Ternyata, persoalannya tidak sesederhana itu. Ada hal yang jauh lebih penting dari sekadar perolehan nilai yang tinggi. Menyamaratakan seluruh anak ternyata bukan cara yang tepat. Menguji kemampuan siswa dengan tes yang sama ternyata bukanlah tindakan yang baik. Sebab, setiap anak memiliki keunikan masing-masing. Setiap anak memiliki kebutuhan belajar yang berbeda. Minat, kesiapan, dan bagaimana cara mereka belajar dan diajar berbeda.

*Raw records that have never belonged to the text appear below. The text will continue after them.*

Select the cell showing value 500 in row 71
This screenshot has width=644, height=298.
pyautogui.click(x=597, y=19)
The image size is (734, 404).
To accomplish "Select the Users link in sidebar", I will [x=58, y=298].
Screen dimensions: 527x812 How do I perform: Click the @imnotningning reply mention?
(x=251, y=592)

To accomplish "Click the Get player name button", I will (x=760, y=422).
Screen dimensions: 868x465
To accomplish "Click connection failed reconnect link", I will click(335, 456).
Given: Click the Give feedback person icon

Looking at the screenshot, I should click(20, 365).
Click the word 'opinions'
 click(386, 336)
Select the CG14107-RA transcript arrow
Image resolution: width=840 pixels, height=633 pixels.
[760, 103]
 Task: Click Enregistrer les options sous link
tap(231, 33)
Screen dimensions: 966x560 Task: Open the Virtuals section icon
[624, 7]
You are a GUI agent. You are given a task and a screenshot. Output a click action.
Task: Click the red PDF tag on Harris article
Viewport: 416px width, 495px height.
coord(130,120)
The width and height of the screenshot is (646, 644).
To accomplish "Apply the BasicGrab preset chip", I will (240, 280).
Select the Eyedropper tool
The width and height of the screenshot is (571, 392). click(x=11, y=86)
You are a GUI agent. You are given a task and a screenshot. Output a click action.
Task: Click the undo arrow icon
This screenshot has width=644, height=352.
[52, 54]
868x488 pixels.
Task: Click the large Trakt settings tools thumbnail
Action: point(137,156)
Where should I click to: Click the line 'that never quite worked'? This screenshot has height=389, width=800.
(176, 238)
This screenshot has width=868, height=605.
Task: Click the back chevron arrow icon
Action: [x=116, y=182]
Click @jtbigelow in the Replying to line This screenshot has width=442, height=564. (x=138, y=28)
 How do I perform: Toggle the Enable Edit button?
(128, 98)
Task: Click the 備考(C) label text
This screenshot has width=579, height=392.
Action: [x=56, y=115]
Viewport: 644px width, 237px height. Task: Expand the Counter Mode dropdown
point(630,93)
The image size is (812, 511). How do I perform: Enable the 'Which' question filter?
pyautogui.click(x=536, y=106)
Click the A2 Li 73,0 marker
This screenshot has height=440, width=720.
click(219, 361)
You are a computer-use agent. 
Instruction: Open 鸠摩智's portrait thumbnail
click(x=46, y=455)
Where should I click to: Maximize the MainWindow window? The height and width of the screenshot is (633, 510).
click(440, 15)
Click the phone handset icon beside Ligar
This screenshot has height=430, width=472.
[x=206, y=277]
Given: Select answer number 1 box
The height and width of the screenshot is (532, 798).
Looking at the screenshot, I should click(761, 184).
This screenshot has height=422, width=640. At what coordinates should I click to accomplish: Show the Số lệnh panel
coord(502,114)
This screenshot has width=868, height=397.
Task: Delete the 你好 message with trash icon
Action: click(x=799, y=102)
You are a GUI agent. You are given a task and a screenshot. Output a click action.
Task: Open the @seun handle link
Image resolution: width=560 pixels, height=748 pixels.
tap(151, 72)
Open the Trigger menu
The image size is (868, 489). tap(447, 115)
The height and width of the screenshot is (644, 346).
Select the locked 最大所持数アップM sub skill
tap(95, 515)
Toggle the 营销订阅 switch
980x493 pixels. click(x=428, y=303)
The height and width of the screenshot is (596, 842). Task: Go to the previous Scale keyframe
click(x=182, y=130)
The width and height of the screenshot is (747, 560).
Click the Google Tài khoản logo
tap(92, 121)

Hal semacam ini yang tidak saya sadari selama ini. Sebagaimana disampaikan oleh Ki Hajar Dewantara bahwa setiap anak memiliki kodrat yang berbeda. Maka sudah barang tentu pendidilk harus pula memperlakukan anak-anak didiknya yang berbeda itu secara berbeda pula. Ikan tidak dapat kita paksakan terbang. Atau burung, misalnya, akan menemui kesulitan ketika diajari berenang, Maka setiap anak mestilah diperlakukan sesuai dengan porsinya.
Materi antikorupsi
Namun, terlepas dari berbagai kebaikan yang saya dapat dari program ini, sebutlah tentang filosofi pendidikan Ki Hajar Dewantara yang masih up to date hingga kini atau mungkin puluhan tahun ke depan, tentang pentingnya menerapkan budaya positif di sekolah, tentang strategi pembelajaran berdiferensiasi karena pada dasarnya setiap anak berbeda, tentang cara mengelola emosi, praktik coaching, atau bagaimana menjadi pemimpin pembelajaran dalam pengembangan sekolah, saya melihat ada yang absen dalam program ini.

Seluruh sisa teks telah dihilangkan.